Exercise passage:
»»
Regarding females, muscle strength and resistance, flexibility and CRF indicators were not aBMD predictors. These results differ from other cross-sectional and longitudinal studies. For example, in a sample of Iranian women, positive associations were found between upper and lower limb strength with lumbar spine and femoral neck aBMD [20]. A 20-year longitudinal study indicated that muscle strength was aBMD predictor in different anatomical regions between adolescence and adulthood [44]. Similarly, Bailey et al. [45] observed that muscle strength and body composition were aBMD predictors in regions such as femoral neck, upper neck, lower neck, and trochanter. In fact, muscle strength and endurance indicators appear to play an important role in bone health; in some ways, the divergent results found for females appear to be related to insufficient mechanical stimuli in the sample, which may not reach the thresholds necessary to generate aBMD gains [46].

In the case of CRF, the literature has pointed to divergences between results, with studies showing association with lumbar spine and femoral neck aBMD [47] and in other anatomical regions [38]. In contrast, Tucker et al. [48] pointed out that high CRF is not enough to protect females from losing hip aBMD over time, regardless of age and menopausal status.
««
What is required: Rewrite the passage on bone mineral density between "In the case" and "and menopausal status.", inclusive, using "discrepancies" in place of "divergences".

Given information:
»»
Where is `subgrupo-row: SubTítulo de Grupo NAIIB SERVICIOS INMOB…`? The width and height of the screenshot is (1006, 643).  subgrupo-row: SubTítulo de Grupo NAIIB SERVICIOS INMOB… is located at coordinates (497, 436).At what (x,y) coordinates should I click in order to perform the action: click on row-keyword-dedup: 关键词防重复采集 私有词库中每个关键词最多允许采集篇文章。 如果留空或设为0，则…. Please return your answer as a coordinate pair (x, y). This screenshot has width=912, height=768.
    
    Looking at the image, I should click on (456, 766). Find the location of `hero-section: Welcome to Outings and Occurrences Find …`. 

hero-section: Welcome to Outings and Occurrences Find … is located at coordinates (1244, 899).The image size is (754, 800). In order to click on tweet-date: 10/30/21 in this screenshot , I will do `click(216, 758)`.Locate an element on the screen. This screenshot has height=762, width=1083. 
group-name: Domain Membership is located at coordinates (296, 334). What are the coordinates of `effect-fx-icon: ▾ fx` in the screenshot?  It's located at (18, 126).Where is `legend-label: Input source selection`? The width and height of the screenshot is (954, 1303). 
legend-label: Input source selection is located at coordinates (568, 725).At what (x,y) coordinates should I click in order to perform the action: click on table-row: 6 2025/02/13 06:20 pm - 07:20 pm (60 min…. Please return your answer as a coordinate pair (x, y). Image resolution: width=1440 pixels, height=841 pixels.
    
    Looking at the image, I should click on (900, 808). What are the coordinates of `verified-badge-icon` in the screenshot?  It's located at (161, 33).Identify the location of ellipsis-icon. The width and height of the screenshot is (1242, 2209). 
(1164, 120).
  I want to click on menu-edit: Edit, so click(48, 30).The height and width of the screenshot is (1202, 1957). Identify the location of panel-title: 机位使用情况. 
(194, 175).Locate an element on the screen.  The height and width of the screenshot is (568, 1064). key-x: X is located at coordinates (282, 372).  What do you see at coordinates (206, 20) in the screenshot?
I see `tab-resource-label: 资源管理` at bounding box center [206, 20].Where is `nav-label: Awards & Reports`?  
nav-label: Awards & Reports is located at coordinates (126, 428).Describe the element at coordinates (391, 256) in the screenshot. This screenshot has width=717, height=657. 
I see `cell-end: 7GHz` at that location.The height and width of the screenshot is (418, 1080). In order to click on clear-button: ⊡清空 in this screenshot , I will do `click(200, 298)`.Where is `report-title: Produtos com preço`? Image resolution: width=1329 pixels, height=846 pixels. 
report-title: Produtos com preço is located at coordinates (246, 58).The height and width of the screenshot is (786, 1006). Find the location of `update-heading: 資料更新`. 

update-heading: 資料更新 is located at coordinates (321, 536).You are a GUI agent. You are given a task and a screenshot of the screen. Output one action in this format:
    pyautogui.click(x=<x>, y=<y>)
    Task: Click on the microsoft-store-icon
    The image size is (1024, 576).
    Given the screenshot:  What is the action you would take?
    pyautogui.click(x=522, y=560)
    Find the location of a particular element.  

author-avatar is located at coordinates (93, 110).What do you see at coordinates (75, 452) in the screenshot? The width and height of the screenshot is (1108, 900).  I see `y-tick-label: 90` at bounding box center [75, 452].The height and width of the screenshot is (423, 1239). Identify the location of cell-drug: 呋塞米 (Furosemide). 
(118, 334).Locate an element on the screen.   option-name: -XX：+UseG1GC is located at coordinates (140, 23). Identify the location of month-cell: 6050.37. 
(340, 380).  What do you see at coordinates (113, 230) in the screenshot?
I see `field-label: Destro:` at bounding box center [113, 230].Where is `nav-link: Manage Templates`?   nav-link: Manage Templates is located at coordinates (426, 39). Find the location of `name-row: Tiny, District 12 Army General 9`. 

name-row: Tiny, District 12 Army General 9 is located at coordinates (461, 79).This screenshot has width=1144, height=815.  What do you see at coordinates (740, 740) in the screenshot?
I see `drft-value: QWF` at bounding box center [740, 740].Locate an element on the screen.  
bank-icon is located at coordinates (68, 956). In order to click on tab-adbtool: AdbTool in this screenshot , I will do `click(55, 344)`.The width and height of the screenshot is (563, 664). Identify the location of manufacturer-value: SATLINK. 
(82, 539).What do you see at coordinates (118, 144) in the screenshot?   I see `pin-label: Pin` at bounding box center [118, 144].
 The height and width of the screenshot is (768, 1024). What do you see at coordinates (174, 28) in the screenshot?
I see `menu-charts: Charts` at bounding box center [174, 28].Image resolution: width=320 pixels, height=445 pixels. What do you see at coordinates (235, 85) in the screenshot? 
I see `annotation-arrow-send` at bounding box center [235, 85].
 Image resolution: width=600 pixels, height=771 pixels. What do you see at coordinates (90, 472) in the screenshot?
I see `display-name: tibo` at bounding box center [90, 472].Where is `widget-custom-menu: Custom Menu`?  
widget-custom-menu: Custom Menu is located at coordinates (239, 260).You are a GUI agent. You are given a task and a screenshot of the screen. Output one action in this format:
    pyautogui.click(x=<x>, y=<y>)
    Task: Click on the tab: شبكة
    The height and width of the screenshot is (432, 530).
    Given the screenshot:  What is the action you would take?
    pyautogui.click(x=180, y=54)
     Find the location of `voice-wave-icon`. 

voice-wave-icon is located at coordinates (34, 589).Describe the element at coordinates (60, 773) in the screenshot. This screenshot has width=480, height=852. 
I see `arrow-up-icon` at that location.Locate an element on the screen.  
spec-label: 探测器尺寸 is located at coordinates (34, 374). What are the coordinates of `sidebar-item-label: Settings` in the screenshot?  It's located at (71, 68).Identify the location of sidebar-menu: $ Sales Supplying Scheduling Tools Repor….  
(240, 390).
««
Result of this task:
In the case of CRF, the literature has pointed to discrepancies between results, with studies showing association with lumbar spine and femoral neck aBMD [47] and in other anatomical regions [38]. In contrast, Tucker et al. [48] pointed out that high CRF is not enough to protect females from losing hip aBMD over time, regardless of age and menopausal status.